══ DATA ══

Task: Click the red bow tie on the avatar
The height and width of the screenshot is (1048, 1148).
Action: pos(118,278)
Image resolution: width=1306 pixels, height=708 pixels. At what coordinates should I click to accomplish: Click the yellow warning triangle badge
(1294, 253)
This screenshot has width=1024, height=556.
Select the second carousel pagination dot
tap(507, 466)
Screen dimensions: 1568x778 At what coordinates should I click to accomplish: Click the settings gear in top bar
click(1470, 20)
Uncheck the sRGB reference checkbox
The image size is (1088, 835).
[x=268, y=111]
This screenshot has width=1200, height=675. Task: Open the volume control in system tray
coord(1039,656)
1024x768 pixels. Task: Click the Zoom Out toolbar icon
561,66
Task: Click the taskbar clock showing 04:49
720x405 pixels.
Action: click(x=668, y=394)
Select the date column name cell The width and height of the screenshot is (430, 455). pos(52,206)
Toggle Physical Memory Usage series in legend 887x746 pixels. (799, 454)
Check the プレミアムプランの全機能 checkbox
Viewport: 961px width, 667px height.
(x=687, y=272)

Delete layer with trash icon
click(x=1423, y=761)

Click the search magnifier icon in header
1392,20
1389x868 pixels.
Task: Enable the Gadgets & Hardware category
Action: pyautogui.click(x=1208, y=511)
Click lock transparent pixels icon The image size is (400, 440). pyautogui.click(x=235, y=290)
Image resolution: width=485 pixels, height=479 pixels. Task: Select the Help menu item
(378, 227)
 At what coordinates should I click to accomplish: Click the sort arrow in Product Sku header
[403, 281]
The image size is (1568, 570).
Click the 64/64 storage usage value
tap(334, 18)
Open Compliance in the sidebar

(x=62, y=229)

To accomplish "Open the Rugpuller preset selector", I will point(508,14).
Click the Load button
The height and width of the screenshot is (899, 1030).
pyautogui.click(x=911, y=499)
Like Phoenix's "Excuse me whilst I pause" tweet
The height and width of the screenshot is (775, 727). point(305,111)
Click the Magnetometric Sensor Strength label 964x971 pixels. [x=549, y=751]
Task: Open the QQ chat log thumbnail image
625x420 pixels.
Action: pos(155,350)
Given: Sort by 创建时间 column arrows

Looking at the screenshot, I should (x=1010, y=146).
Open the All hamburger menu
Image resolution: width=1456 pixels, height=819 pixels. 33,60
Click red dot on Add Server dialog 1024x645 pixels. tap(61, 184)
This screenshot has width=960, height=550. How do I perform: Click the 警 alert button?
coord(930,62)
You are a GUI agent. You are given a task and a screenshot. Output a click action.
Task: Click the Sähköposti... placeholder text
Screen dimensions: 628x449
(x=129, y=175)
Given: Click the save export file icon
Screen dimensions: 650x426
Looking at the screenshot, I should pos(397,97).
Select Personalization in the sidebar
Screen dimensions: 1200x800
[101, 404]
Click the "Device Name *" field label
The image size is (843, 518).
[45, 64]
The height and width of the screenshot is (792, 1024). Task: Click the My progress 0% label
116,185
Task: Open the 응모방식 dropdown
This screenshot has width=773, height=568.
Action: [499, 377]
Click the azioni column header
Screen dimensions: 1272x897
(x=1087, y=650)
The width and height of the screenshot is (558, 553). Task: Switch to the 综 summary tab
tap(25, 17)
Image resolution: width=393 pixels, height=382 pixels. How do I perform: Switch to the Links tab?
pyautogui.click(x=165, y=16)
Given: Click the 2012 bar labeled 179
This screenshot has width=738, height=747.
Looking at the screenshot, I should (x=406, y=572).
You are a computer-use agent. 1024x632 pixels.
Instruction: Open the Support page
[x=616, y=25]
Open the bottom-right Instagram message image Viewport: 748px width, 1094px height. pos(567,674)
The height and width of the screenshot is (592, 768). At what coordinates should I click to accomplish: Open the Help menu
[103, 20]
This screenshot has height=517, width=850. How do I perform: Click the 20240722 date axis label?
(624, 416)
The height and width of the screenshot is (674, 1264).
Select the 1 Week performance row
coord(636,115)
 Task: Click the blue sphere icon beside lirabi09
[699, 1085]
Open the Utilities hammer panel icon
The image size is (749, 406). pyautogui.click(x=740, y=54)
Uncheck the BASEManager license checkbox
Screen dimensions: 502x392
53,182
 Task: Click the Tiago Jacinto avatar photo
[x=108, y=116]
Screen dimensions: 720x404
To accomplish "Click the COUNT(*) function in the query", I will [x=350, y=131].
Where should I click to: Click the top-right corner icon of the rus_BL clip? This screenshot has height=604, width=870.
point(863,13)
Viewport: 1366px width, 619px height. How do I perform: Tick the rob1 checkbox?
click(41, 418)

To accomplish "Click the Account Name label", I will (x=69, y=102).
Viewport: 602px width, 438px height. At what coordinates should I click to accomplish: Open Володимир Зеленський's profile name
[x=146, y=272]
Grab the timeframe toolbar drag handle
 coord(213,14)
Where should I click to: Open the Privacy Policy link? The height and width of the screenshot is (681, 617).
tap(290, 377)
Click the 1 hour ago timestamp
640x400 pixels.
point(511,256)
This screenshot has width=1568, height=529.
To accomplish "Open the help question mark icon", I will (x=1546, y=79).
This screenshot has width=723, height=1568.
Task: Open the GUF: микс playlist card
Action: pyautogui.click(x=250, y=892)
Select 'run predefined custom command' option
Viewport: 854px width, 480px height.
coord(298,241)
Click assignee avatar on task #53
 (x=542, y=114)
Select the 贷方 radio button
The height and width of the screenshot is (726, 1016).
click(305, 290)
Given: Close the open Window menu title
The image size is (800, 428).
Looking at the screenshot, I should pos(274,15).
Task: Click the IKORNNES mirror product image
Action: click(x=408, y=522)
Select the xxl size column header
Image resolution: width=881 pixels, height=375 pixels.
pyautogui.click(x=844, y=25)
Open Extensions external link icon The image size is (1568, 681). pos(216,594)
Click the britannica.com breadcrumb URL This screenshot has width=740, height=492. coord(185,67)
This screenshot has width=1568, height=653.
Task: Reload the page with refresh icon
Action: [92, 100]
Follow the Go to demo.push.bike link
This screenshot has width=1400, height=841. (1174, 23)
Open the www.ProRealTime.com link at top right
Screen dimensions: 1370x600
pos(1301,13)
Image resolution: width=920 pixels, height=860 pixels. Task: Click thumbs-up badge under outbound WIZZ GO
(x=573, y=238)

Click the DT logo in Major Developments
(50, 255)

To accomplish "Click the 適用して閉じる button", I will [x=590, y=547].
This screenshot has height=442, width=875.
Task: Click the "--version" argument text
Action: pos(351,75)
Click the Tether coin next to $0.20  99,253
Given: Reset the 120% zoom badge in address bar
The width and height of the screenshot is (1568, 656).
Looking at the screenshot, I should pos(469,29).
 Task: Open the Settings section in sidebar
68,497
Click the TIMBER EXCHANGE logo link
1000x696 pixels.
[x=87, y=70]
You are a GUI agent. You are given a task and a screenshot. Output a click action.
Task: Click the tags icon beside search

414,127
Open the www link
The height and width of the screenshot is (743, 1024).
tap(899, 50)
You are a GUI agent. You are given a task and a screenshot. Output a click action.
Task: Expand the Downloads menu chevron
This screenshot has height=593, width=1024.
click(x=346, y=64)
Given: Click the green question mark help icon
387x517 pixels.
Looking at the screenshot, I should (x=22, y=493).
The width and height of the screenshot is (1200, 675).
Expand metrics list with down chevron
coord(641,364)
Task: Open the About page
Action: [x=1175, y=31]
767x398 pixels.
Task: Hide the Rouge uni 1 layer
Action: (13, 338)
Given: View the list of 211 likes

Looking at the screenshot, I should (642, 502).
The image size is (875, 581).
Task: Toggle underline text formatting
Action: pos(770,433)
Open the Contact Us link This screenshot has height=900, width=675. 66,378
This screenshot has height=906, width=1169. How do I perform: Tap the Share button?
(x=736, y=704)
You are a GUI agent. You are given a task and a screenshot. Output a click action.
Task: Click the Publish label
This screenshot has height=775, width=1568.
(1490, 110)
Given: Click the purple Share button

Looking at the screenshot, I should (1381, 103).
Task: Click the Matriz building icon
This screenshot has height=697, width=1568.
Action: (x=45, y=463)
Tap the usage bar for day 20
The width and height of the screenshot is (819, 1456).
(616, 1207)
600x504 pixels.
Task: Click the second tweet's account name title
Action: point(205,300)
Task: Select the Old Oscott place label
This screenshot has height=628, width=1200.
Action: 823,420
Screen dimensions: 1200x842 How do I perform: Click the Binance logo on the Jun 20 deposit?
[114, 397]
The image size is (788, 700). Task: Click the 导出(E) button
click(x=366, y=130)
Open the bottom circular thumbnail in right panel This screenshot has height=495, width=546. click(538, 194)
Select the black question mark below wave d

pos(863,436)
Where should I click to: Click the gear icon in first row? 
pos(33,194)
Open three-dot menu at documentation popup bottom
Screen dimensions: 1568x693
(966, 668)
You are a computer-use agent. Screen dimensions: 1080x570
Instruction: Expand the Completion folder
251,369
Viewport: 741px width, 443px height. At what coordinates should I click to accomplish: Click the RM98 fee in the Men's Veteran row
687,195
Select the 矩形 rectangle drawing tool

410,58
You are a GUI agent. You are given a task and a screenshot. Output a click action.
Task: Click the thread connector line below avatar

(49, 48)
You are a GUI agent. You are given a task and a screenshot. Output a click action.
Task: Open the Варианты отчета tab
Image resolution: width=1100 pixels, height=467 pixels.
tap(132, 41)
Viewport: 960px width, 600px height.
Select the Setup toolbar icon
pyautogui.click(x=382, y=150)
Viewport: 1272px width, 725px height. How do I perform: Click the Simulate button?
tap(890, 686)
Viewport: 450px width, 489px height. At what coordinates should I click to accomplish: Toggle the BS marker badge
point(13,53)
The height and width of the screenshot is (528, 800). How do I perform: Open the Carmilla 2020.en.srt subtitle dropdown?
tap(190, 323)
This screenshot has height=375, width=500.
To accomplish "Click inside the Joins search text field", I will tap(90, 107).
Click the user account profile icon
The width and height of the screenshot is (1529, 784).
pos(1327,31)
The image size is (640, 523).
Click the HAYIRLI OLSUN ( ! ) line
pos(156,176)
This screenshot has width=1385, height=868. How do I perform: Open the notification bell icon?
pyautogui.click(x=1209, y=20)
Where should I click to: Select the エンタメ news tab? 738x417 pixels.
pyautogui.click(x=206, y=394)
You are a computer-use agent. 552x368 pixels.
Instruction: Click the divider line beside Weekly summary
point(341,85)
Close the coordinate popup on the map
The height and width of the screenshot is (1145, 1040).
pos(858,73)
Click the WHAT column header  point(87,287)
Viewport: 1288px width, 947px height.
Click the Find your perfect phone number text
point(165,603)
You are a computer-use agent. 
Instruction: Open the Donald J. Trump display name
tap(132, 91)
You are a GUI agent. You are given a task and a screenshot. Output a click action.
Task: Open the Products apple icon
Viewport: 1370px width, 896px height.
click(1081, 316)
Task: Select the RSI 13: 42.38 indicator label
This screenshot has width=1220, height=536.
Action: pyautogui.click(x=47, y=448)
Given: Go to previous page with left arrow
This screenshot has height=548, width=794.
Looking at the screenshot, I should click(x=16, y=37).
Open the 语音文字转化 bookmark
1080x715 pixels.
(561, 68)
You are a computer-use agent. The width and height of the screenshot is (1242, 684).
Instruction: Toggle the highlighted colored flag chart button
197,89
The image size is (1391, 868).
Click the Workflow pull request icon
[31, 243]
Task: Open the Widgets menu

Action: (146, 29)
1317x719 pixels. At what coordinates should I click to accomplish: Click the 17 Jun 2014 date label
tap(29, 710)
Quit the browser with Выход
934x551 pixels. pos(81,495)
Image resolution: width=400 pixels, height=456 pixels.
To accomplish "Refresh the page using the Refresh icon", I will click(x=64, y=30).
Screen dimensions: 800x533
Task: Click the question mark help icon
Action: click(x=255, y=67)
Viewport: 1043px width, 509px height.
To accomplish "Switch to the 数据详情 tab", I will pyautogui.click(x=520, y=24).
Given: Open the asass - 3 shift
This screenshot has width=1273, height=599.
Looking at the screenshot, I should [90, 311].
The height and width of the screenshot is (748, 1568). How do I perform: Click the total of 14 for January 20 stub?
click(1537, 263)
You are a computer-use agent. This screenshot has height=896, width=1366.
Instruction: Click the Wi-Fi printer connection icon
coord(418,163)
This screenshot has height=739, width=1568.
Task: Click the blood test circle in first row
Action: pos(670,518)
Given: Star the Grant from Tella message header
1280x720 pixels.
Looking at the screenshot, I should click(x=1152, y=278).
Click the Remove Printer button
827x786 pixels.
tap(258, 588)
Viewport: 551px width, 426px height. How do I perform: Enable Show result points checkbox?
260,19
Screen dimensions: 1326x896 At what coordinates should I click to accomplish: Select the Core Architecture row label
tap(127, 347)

═══

- WORK TO COMPLETE:
Copy back the listing above exactly, but only from the line with "Open the bottom-right" through the line with "Select the xxl size column header", both ends included.

- RESPONSE TO THE EXERCISE:
Open the bottom-right Instagram message image Viewport: 748px width, 1094px height. pos(567,674)
The height and width of the screenshot is (592, 768). At what coordinates should I click to accomplish: Open the Help menu
[103, 20]
This screenshot has height=517, width=850. How do I perform: Click the 20240722 date axis label?
(624, 416)
The height and width of the screenshot is (674, 1264).
Select the 1 Week performance row
coord(636,115)
 Task: Click the blue sphere icon beside lirabi09
[699, 1085]
Open the Utilities hammer panel icon
The image size is (749, 406). pyautogui.click(x=740, y=54)
Uncheck the BASEManager license checkbox
Screen dimensions: 502x392
53,182
 Task: Click the Tiago Jacinto avatar photo
[x=108, y=116]
Screen dimensions: 720x404
To accomplish "Click the COUNT(*) function in the query", I will [x=350, y=131].
Where should I click to: Click the top-right corner icon of the rus_BL clip? This screenshot has height=604, width=870.
point(863,13)
Viewport: 1366px width, 619px height. How do I perform: Tick the rob1 checkbox?
click(41, 418)

To accomplish "Click the Account Name label", I will (x=69, y=102).
Viewport: 602px width, 438px height. At what coordinates should I click to accomplish: Open Володимир Зеленський's profile name
[x=146, y=272]
Grab the timeframe toolbar drag handle
 coord(213,14)
Where should I click to: Open the Privacy Policy link? The height and width of the screenshot is (681, 617).
tap(290, 377)
Click the 1 hour ago timestamp
640x400 pixels.
point(511,256)
This screenshot has width=1568, height=529.
To accomplish "Open the help question mark icon", I will (x=1546, y=79).
This screenshot has width=723, height=1568.
Task: Open the GUF: микс playlist card
Action: pyautogui.click(x=250, y=892)
Select 'run predefined custom command' option
Viewport: 854px width, 480px height.
coord(298,241)
Click assignee avatar on task #53
 (x=542, y=114)
Select the 贷方 radio button
The height and width of the screenshot is (726, 1016).
click(305, 290)
Given: Close the open Window menu title
The image size is (800, 428).
Looking at the screenshot, I should pos(274,15).
Task: Click the IKORNNES mirror product image
Action: click(x=408, y=522)
Select the xxl size column header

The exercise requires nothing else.